Des avocats américains, auteurs d'un rapport commandé par le Rwanda et publié ce 19 avril, affirment que la France «porte une lourde responsabilité pour avoir rendu possible» le génocide «prévisible» des Tusti en 1994, qui a fait plus de 800 000 morts en trois mois.
Commandée en 2017 au cabinet Levy, l'enquête estime que la France savait qu'un génocide se préparait mais a continué à apporter «un soutien indéfectible» au président hutu Juvénal Habyarimana. Ce soutien a perduré même lorsque «leurs intentions génocidaires étaient devenues patentes».
Le rapport de près de 600 pages n'a pas pu établir de preuves quant à la participation de responsables ou du personnel français aux tueries, entre avril et juillet 1994. Mais il rejette l'idée que Paris était «aveugle» face au génocide qui se préparait, comme l'a récemment estimé le rapport de l'historien français Vincent Duclert, remis fin mars au président français Emmanuel Macron qui l'avait commandé. La commission Duclert a conclu que si «rien ne vient démontrer» qu'elle s'est rendue complice, la France porte des «responsabilités lourdes et accablantes» dans la tragédie, en étant notamment «demeurée aveugle face à la préparation» du génocide.
L’Etat français a mené une opération de camouflage afin d’enterrer son passé au Rwanda
Le rapport du cabinet américain souligne de son côté que la France a été un «collaborateur indispensable dans l'établissement d'institutions qui deviendraient des instruments du génocide». «Aucun autre Etat étranger n'avait connaissance du danger représenté par les extrémistes rwandais tout en appuyant ces mêmes extrémistes [...] Le rôle du pouvoir français a été singulier. Pourtant, l'Etat français n'a toujours pas reconnu son rôle et ne s'en est toujours pas officiellement excusé», peut-on y lire.

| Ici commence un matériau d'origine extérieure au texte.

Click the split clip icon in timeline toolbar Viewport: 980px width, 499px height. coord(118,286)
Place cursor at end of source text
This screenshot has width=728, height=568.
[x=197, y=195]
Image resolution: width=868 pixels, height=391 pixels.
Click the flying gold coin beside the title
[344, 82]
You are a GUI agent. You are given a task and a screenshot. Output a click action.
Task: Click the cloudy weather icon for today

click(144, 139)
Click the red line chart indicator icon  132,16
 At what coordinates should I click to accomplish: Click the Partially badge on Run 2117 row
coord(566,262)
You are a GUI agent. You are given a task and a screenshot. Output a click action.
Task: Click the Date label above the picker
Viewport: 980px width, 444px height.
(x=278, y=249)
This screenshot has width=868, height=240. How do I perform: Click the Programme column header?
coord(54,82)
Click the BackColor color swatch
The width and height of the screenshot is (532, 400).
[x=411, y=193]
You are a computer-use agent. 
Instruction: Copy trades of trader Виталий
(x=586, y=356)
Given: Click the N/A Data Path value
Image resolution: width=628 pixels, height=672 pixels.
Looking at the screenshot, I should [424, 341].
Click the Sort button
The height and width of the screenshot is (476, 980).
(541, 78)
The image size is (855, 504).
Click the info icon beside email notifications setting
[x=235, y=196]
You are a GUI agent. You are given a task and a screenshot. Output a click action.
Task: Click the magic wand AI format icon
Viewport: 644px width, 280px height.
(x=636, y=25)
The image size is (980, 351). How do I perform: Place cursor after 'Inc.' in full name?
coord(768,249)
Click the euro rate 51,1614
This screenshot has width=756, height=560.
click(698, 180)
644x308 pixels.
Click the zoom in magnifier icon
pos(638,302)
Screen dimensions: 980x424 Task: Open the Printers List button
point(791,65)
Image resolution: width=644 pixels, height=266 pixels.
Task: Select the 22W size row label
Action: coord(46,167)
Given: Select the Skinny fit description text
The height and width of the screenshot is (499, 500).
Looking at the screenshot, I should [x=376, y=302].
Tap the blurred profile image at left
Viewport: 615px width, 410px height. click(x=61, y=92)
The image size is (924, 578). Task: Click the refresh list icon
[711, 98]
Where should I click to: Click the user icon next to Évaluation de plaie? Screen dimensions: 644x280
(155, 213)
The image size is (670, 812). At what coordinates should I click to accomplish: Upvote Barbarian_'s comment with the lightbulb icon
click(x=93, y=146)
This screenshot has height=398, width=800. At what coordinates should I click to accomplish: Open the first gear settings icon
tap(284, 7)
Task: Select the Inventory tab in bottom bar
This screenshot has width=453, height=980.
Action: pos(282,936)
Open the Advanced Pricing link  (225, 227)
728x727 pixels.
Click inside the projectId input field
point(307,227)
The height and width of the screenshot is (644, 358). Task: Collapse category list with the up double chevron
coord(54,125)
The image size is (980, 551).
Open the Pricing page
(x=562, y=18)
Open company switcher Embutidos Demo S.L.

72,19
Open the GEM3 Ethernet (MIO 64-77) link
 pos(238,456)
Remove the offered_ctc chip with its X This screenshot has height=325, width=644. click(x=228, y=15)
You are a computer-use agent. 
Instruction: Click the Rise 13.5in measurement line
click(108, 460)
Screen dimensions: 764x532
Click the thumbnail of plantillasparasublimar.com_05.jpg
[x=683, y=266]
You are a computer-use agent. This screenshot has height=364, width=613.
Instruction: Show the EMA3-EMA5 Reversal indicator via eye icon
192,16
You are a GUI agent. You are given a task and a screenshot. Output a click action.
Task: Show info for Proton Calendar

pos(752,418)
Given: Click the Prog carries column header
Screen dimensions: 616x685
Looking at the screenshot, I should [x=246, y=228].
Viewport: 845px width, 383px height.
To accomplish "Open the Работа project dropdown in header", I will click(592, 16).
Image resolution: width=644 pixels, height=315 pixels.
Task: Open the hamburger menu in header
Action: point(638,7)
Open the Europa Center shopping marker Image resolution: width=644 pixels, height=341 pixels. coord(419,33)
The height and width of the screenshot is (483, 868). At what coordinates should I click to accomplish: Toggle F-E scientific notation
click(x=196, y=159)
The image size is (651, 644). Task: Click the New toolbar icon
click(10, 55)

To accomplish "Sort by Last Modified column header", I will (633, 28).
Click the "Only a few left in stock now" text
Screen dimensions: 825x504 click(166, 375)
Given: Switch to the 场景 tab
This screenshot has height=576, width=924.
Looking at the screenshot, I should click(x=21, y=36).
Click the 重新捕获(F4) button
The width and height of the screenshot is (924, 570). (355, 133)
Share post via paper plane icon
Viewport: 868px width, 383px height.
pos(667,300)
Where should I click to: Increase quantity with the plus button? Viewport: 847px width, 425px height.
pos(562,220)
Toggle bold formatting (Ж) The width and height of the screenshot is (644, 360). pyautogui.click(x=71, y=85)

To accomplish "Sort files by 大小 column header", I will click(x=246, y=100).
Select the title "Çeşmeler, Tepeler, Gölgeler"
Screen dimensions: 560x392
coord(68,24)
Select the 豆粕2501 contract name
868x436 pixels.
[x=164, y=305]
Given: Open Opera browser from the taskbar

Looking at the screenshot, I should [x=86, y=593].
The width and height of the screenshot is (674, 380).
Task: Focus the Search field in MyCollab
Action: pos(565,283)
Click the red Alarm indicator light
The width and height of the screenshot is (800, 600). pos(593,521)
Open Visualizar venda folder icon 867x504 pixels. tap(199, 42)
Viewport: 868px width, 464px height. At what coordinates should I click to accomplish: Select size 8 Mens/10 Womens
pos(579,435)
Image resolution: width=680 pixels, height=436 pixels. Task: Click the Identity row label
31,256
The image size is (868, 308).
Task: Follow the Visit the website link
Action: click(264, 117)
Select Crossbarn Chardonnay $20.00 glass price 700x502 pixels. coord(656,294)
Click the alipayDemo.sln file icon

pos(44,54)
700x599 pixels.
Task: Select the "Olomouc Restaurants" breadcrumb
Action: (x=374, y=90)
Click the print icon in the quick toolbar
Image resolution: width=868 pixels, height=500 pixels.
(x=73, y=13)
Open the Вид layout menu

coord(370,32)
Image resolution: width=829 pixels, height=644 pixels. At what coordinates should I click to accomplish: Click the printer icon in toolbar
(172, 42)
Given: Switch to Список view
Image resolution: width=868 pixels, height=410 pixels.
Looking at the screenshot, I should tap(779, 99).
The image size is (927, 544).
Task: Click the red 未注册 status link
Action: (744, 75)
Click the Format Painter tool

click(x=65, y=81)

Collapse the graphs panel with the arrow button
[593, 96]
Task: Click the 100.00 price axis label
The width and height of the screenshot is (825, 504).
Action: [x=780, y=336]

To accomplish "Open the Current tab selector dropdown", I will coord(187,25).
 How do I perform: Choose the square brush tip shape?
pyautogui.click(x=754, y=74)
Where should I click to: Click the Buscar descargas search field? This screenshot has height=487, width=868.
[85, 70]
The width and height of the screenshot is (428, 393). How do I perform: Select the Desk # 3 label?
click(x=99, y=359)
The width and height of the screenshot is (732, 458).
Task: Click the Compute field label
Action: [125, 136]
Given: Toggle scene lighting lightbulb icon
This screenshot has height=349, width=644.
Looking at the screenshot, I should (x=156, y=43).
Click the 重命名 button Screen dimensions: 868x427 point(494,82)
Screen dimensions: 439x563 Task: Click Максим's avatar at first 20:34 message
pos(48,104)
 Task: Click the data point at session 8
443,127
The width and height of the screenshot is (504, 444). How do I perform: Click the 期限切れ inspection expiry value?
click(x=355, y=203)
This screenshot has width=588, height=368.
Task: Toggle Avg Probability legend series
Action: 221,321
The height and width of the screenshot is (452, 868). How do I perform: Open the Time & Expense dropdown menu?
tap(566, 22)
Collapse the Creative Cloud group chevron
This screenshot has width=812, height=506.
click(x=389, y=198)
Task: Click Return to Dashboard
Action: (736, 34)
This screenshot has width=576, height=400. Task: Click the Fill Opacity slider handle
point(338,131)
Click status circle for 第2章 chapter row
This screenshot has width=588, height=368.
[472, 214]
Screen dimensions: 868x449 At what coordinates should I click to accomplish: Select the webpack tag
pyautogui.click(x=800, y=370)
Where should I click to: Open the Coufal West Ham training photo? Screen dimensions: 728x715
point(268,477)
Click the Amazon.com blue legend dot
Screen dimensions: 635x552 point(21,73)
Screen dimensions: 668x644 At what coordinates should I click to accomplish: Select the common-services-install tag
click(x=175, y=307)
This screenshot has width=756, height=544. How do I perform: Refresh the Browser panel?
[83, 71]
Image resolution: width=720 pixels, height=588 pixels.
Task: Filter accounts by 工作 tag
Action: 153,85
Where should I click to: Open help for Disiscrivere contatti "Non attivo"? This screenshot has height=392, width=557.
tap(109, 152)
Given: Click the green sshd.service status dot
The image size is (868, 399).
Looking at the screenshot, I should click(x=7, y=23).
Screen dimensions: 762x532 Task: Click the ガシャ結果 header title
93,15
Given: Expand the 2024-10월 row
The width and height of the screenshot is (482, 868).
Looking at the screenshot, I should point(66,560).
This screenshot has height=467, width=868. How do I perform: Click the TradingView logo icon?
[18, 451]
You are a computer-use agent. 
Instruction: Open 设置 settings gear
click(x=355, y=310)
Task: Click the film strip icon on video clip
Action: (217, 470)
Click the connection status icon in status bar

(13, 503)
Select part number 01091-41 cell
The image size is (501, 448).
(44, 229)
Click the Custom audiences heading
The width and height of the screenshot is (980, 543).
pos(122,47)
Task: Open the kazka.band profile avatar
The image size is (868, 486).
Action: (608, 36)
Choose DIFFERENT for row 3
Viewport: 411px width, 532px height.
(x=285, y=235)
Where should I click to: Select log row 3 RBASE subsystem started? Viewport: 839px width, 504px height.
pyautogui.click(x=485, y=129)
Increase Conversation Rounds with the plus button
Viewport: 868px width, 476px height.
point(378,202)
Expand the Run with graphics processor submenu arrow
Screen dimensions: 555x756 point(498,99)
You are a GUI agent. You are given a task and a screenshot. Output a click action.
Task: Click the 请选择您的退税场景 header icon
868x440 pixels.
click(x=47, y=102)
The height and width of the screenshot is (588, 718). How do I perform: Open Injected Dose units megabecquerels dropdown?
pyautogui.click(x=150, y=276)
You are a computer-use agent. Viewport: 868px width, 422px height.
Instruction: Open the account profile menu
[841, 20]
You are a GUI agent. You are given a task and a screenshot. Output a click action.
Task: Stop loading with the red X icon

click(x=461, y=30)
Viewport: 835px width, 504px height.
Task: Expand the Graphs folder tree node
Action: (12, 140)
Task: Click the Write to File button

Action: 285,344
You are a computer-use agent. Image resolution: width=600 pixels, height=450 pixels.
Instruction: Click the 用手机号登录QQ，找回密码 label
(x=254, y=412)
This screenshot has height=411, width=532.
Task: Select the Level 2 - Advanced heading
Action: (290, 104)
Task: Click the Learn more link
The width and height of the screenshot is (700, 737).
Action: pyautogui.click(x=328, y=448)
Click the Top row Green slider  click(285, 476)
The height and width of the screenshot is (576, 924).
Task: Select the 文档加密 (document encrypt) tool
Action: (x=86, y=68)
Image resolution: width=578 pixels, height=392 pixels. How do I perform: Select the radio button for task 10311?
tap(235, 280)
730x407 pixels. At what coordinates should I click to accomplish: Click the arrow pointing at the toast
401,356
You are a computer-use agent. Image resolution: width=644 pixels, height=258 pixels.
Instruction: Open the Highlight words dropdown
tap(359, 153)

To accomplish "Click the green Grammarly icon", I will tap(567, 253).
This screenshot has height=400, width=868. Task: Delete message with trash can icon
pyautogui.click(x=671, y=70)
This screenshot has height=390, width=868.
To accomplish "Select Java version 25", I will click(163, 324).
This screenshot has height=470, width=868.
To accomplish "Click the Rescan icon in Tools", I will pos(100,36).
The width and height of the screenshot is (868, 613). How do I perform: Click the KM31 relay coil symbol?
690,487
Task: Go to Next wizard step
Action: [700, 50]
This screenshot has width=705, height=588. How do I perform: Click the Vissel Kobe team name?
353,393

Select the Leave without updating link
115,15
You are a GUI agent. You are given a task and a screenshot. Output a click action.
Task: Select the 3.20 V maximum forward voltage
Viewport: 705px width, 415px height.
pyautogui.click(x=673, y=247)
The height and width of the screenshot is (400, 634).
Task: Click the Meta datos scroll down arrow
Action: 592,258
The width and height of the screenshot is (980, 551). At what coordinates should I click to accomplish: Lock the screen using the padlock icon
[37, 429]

Les auteurs du rapport accusent également la France d'avoir fait obstruction à leur enquête en ignorant ses demandes de documents, écrivant plus généralement qu'«au cours des vingt-cinq dernières années, l’Etat français a mené une opération de camouflage afin d’enterrer son passé au Rwanda».
Le rôle de la France dans le génocide empoisonne depuis des années les relations entre Paris et Kigali. Le président Paul Kagame, qui a pris la tête du Rwanda après le génocide, a salué après sa sortie le rapport français, estimant qu'il s'agissait d'un «important pas en avant». Il doit se rendre à Paris les 18 et 19 mai au sommet sur le financement des économies d’Afrique subsaharienne et à une rencontre portant sur le Soudan, alors qu'Emmanuel Macron devrait effectuer en mai une visite officielle à Kigali dont les dates ne sont pas encore arrêtées, comme le rappelle l'hebdomadaire Jeune Afrique.